Movie Review: Red Lights (2012)

Nostromo Pictures
Runtime: 1 hour, 53 minutes
Rated: R (for language and some violence)
Director: Rodrigo Cortés
Writer: Rodrigo Cortés
Starring: Sigourney Weaver, Robert De Niro, 
Cillian Murphy, Elizabeth Olsen
Drama | Mystery | Thriller

Red Lights is about “Simon Silver” (Robert De Niro), a world-renowned psychic who is the subject of investigation by two scientists, paranormal debunkers “Dr. Margaret Matheson” (Sigourney Weaver) and her assistant “Dr. Tom Buckley” (Cillian Murphy).

As we begin to look into their respected careers of teaching classes and putting advocates of the supernatural to public shame by exposing fraud aimed at the gullible, Tom eventually decides to bring on a new team member (and future love interest), “Sally Owen” (Elizabeth Olsen).

When it is announced that the world’s most popular psychic is coming out of retirement after 30+ years of inactivity following the death of a skeptical journalist, Buckley jumps at the chance to make his the team to bring down the biggest psychic of them all. Strangely, Matheson isn’t interested.

For reasons not immediately clear, Matheson seems to be afraid of Silver. When it does get moving and the investigation trail takes an unforeseen detour with odd occurrences and tragedy, the assignment begins to prove much tougher than any case handled thus far.

Yes, we get the expected anti-atheist bias of Hollywood, but I enjoyed Red Lights all the same. What makes the film such an interesting one is that it provides audiences a look at the technical aspects of professional debunking. We hear not only their jargon, but we watch them work. We go with them. We get their approach to take when on the hunt for frauds.

And amidst talk of proper test parameters, the mechanics of their MO are the biggest factors in how we are catapulted into the story. Matheson’s cold demeanor and ruthlessly level head seem to be a giveaway of what is to come, but as with mediums and spiritualists, things are not what they seem. My gripes with this film are not on where it goes – which will be a deceptively well pulled-off surprise – but the way it gets there.

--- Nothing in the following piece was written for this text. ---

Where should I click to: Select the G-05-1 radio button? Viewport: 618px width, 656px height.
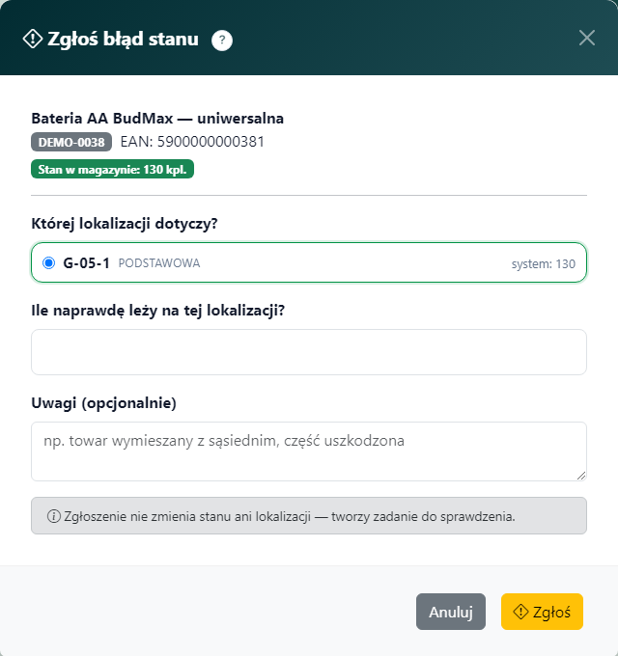48,262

Writer/director Rodrigo “Buried” Cortés knows how to misdirect his audience and does so with a certain level of finesse. It is the scares that prove less than tenable, scares that are flighty and more often than not, schematically out of place. Were it not for Cillian’s cutting performance, we’d be bothered by this all the more. Some logically challenged story components put in to try and make things more cryptic fail or else are accompanied by little bits that needed to be better explained or eliminated (preferably the latter).

But as usual, Weaver can stroll right in, and with the likes of Murphy and “Dr. Paul Shackleton” (Toby Jones), do a bang-up job at portraying a scientist who is even smarter than she sounds, albeit with a pain-stricken past. And that is my single biggest gripe with the film.

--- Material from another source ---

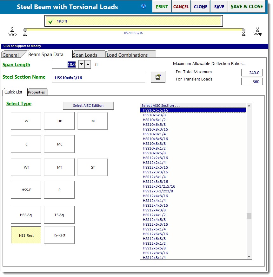Viewport: 273px width, 277px height.
Task: Click the Select AISC Edition button
Action: 88,105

I’ve pointed out before that Hollywood woo-woo artists love to portray skeptics as dispiriting and lifeless deadpans, trying desperately to hide painful pasts and dark secrets. It’s like the skeptics “know” there is more out there, but won’t let that conviction out except in their weaker moments—and so says Weaver’s character in almost so many words about halfway in: “We’re weak, Tom! We wanna be strong, but we’re not!” So Hollywood’s heavily relied-upon concept of a skeptic as a calloused, prideful know-it-all who has a lot to learn is alive and well here.

In the name of entertainment, however, I am willing to forgive much of this, especially in light of the incredible ending, but this still doesn’t make right the wrong assumption. It is the skeptics who have rendered most believers not even willing to compete in open debate, and it’s been this way for ages. If one wants to see how someone like John Edwards answers skeptics, they need only watch his videos or read this.

The hurdle here is that no one is able to take this remarkably tension-building story, which reaches its peak in due time, and make it into what it could (and should) have been. The strong undertow of melodrama - especially on the part of De Niro who comes off more like a determined actor in a play of Hamlet – calls for additional point deductions.

It’s far from flawless, but like it or not, Red Lights is an example of a director knowing how to bedazzle his audience. The entertainment value alone makes this one worth considering.